Abascal e Iglesias me parecieron dos clones, la misma foto en distinto color. Declamaron para su público, para fidelizarlos con lo que querían escuchar. Abascal igualando a los menas con delincuentes e Iglesias comparando al bando republicano con los judios y al nacional con los nazis fueron dos de los momentos más bochornosos del debate por populistas y embaucadores. 

Sánchez fue con actitud de guapa de la clase que se sabe pretendida pero no quiere que la llamen golfa. Y de ahí no se movió. No entró demasiado al trapo, pese a que todos, por una cosa o por otra, estaban allí contra él. Incluso Iglesias traía de casa su cortejo plagadito de reproches, como una novia despechada pero dispuesta a dar una segunda oportunidad porque este amor es para siempre.
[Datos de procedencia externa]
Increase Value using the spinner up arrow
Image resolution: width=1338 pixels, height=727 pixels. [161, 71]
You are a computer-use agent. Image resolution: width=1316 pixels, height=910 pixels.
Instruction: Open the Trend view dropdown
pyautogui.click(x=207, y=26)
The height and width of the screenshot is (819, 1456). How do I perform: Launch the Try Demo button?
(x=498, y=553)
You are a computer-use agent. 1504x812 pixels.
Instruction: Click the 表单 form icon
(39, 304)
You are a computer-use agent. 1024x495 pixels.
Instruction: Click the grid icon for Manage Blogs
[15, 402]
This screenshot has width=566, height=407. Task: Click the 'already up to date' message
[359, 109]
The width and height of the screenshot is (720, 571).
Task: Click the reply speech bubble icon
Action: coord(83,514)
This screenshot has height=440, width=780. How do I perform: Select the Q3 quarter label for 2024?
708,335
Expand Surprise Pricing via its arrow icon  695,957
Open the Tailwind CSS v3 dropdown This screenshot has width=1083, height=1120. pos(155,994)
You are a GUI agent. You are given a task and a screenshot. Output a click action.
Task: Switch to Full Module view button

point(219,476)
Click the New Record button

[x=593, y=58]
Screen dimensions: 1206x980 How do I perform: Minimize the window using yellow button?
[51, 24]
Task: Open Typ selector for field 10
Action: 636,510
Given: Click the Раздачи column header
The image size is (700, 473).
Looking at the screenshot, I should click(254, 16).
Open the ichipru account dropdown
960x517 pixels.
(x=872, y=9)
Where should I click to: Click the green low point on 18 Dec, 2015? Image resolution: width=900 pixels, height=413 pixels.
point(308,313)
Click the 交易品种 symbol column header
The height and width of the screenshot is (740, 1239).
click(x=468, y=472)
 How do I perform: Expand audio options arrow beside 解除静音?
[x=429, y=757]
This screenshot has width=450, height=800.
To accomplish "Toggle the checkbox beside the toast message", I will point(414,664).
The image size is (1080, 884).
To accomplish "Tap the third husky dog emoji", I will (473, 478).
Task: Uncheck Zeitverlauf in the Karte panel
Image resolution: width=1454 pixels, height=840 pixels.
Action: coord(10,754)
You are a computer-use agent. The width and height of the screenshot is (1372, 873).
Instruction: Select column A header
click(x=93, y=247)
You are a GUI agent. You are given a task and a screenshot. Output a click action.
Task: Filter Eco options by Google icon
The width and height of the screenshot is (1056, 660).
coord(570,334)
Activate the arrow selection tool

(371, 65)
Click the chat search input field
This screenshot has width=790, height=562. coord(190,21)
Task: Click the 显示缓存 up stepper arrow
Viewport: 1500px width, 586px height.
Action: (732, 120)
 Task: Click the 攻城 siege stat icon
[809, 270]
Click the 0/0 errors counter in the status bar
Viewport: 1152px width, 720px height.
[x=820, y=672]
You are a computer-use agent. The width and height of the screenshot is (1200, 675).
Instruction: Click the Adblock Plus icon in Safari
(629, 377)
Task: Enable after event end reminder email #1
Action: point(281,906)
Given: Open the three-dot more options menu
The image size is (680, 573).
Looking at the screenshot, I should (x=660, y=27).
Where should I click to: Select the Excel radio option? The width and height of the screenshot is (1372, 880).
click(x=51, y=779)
Buen intento el suyo de lanzar el órdago de que, en caso de un nuevo bloqueo más que previsible, todos los partidos se comprometiesen a dejar gobernar con su abstención a la lista más votada. Él, con las encuestas de cara aunque por los pelos y los números que no dan, quería salir ya del debate subido, de manera metafórica, en el Falcon de sus amores. Pero todos se hicieron los suecos.

Después de lo de anoche, tengo la sensación de que esto solo lo podríamos desbloquear si pudiésemos votar con el sistema Gran Hermano: nominando con tres, dos y un punto a aquellos que queremos que abandonen la casa para siempre.